The archdiocesan announcement said there will be a “professional on-site training program” which all priests, religious and lay archdiocesan staff are required to complete. All volunteers in Catholic schools, parishes, agencies and social services ministries who are in any way responsible for children on a regular basis also must complete the on-site portion of the new training program. All who work directly with children also must complete a series of on-line follow-up exercises.

The training teaches adults to recognize signs of child sexual, physical and emotional abuse. “Children should not have to be responsible to protect themselves,” Slattery said, adding that abuse is pervasive in society.

Participants will learn “the signs of abuse in children (as well as) the signs that might appear in an abuser,” said Fowler.

Lago was very pointed: “We want to make sure that children understand that adults are going to make every effort to protect them if they come into a ministry in the archdiocese, and not rely on children to be their own best defense.”

“This is a major effort to ensure the safety of the children and young people in our care,” Cardinal George said in a statement. “The program fulfills the (U.S.) Bishops’ Charter, but, what is more important, it responds to the moral imperative to protect children from all harm.”

Even before the program was announced, a training session for some managers and administrators was held. Within days of the announcement, priests of the archdiocese also received training.

The Covenant to Protect Children also includes uniform screening, including criminal background checks, for all current and future staff members as well as all adult volunteers who regularly work with children and young people. A uniform code of conduct, including the prevention of child sexual abuse, will be developed and promulgated to all staff and volunteers.

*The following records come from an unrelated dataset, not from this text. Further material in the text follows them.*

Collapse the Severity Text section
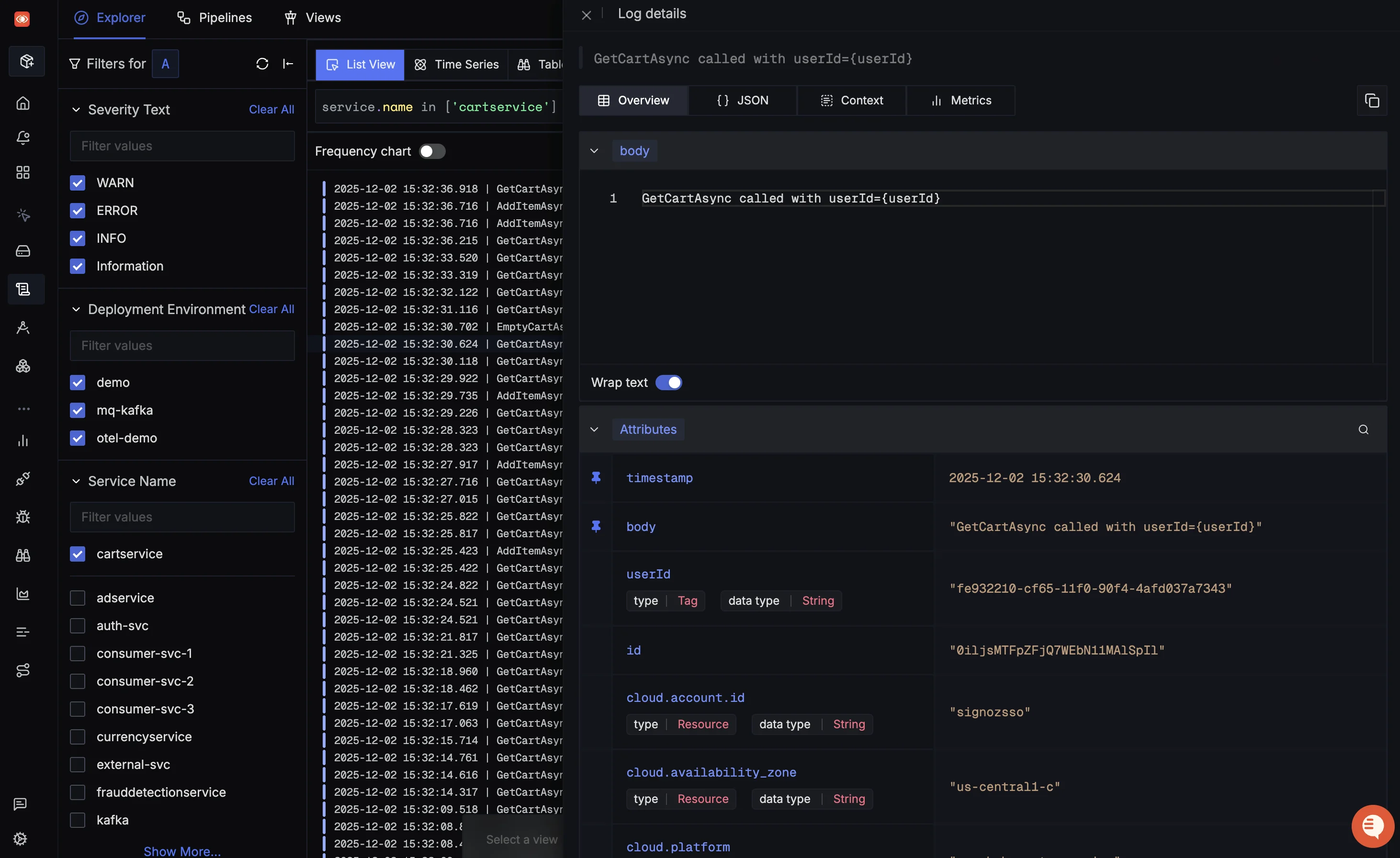This screenshot has width=1400, height=858. [x=76, y=109]
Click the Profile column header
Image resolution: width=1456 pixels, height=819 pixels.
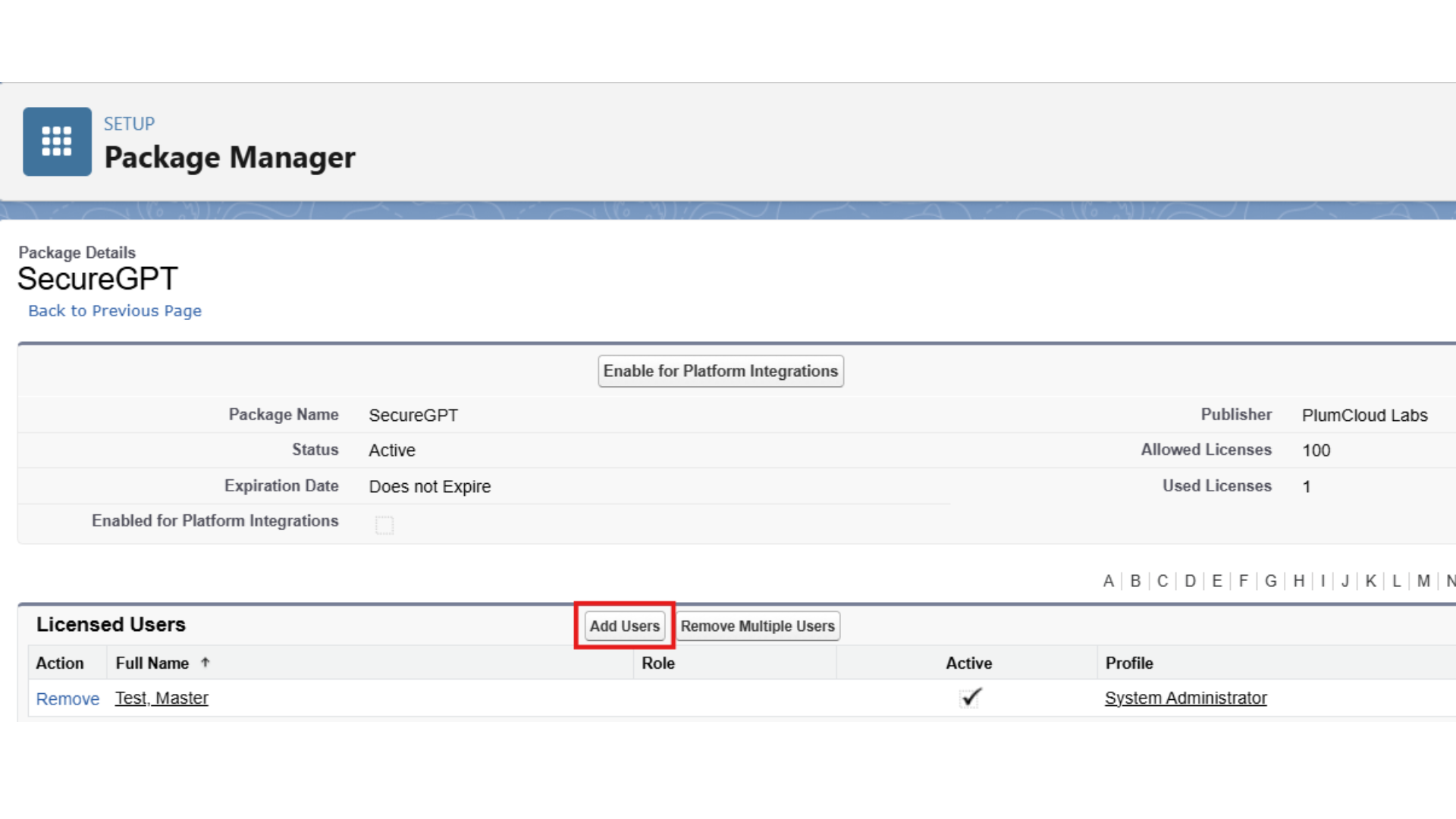click(x=1128, y=664)
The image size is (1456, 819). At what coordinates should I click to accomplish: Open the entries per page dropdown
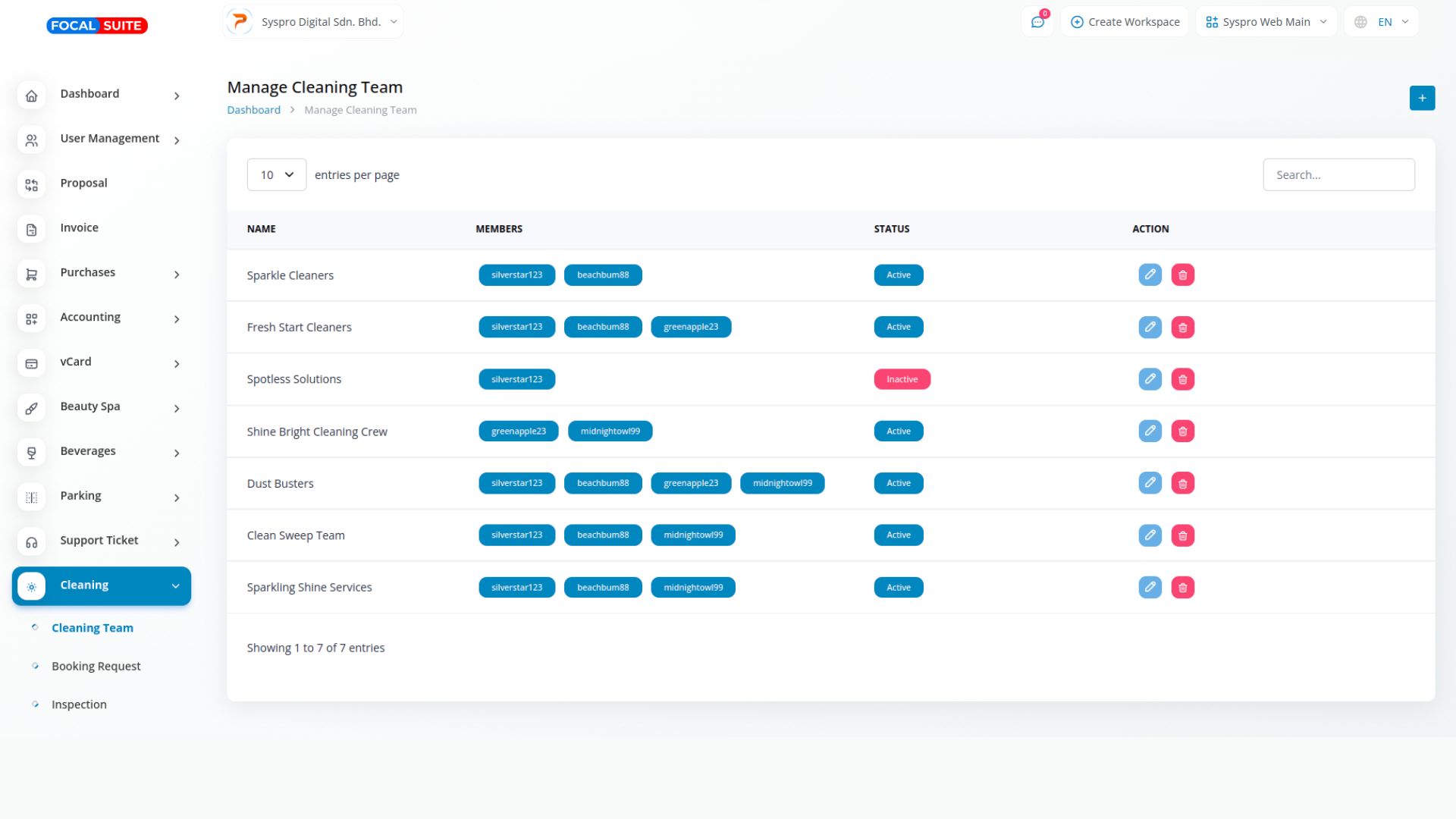pyautogui.click(x=277, y=174)
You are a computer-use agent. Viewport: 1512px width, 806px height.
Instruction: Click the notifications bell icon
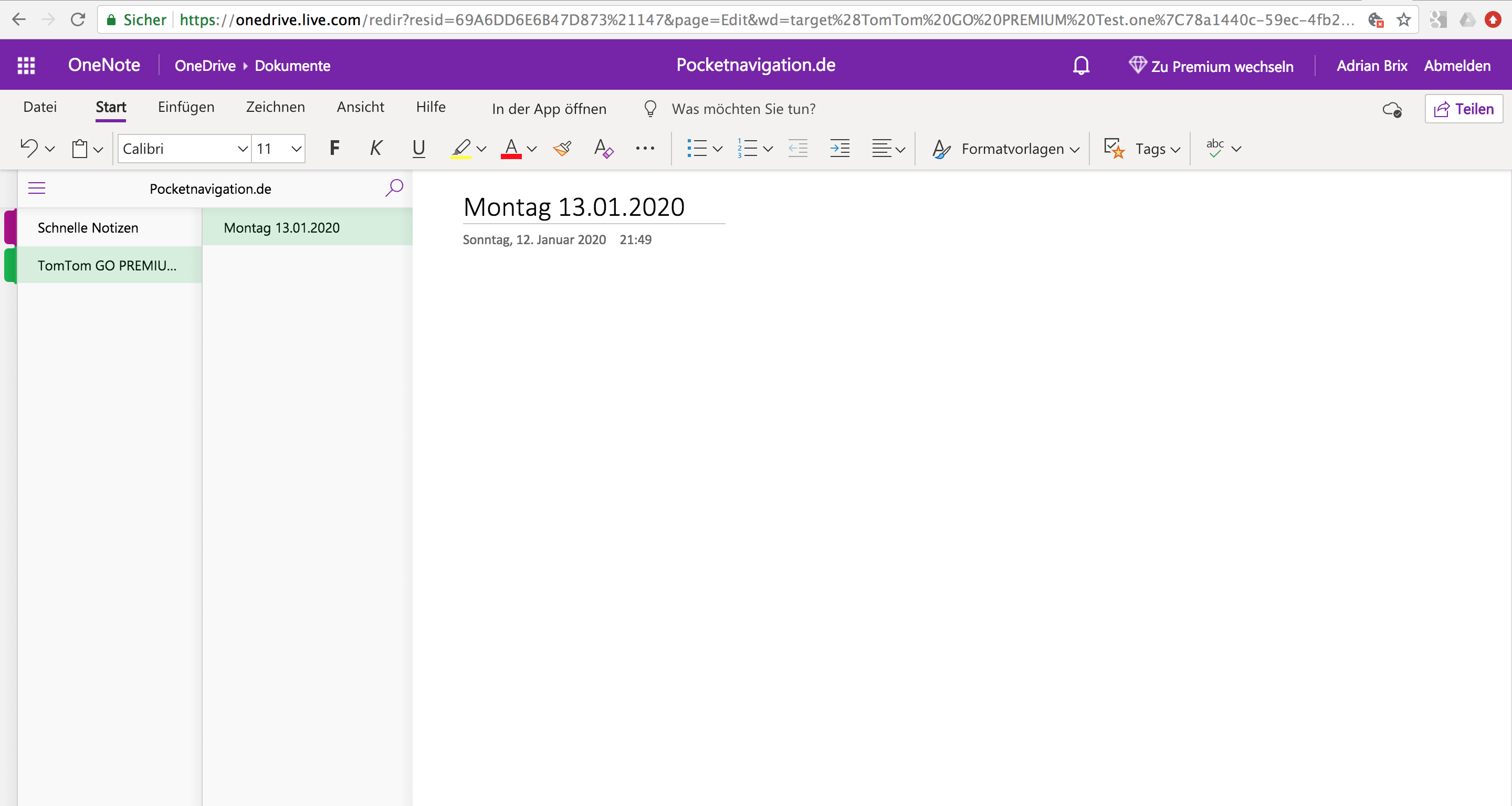click(x=1080, y=65)
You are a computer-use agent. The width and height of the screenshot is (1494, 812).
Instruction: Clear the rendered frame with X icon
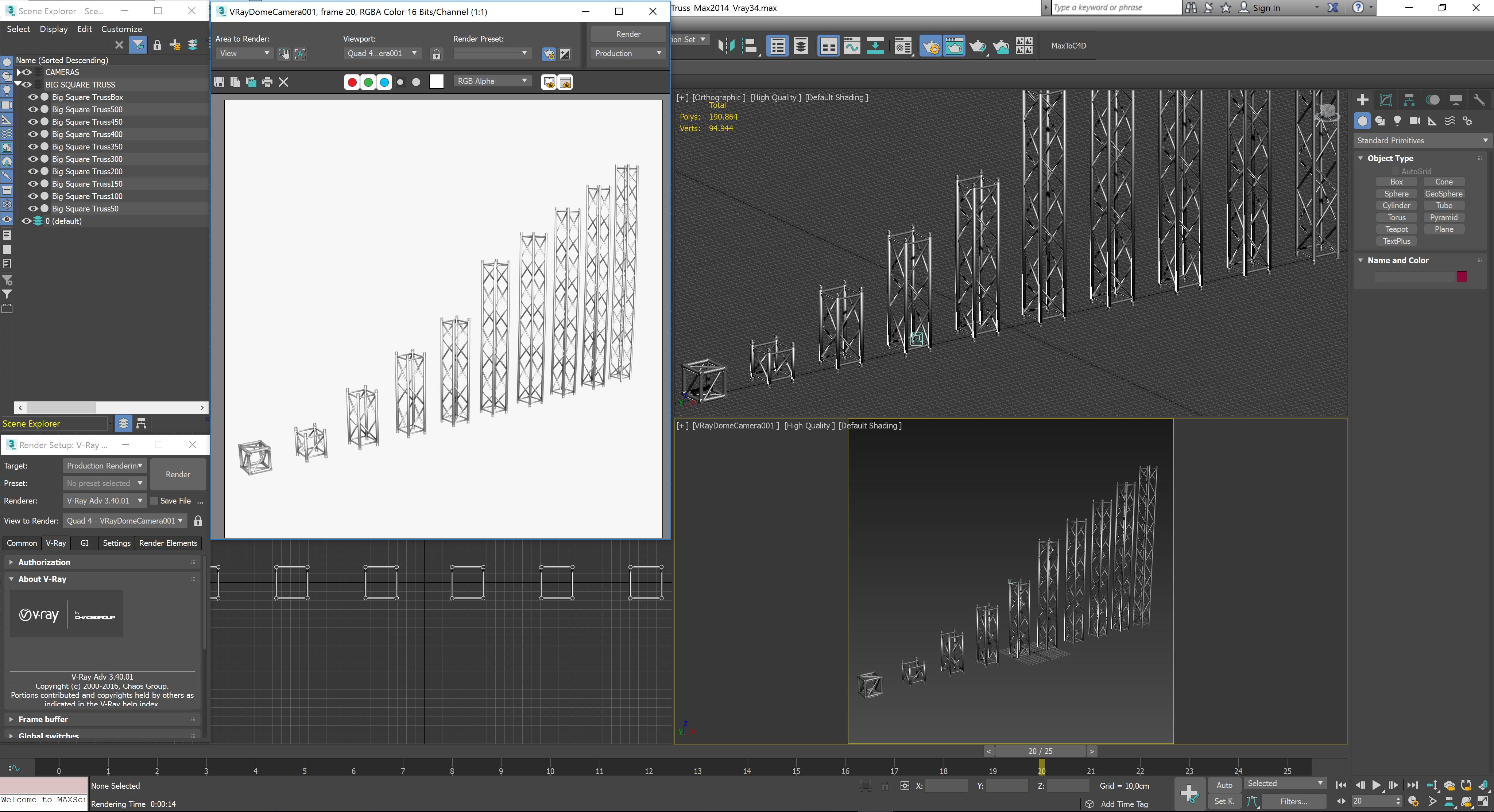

In addition, an education program with printed and on-line materials on preventing and reporting child sexual abuse will be conducted at every parish in the archdiocese.

In addition to serving in the archdiocese’s ministry in higher education, Slattery is the mother of six children and a foster parent with Catholic Charities for 12 years and she led campus ministry at a number of state and private universities in the Chicago area. She holds a master’s degree in education from Loyola University Chicago.

By next May, training of staff and volunteers should be completed, said Slattery. “We are a very large archdiocese,” she said, and to accomplish training of this magnitude will take that long. The next step being considered, she said, is to extend the training to parents in parishes and schools.

The Office for the Protection of Children and Youth will use the Virtus program of the National Catholic Risk Retention Group Inc., of West suburban Lisle. It will be led by a team of education and training experts in the area of prevention and proper response to child sexual abuse. Implementation of the program is anticipated to cost about $500,000, Fowler said.

The archdiocese also will broaden existing procedure to include criminal background checks on all new and current staff members. The criminal background checks will be performed by a division of Investigation Technologies, LLC., which maintains the country’s largest online criminal records database of more than 140 million records including sex offender registries.

In addition, all staff and volunteers who directly serve children on a regular basis will be subject to further screening against a Department of Children and Family Services database that tracks founded reports of child abuse and neglect in Illinois.

Those staff members or volunteers whose criminal convictions are determined by a committee to pose a threat to young people or vulnerable adults will not be permitted to continue in their positions.

Media reports quoted Barbara Blaine, a consistent critic of the archdiocese’s efforts to prevent abuse, saying that the program showed progress, but that she was concerned with a possible lack of enforcement. Blaine is president of Survivors Network of those Abused by Priests.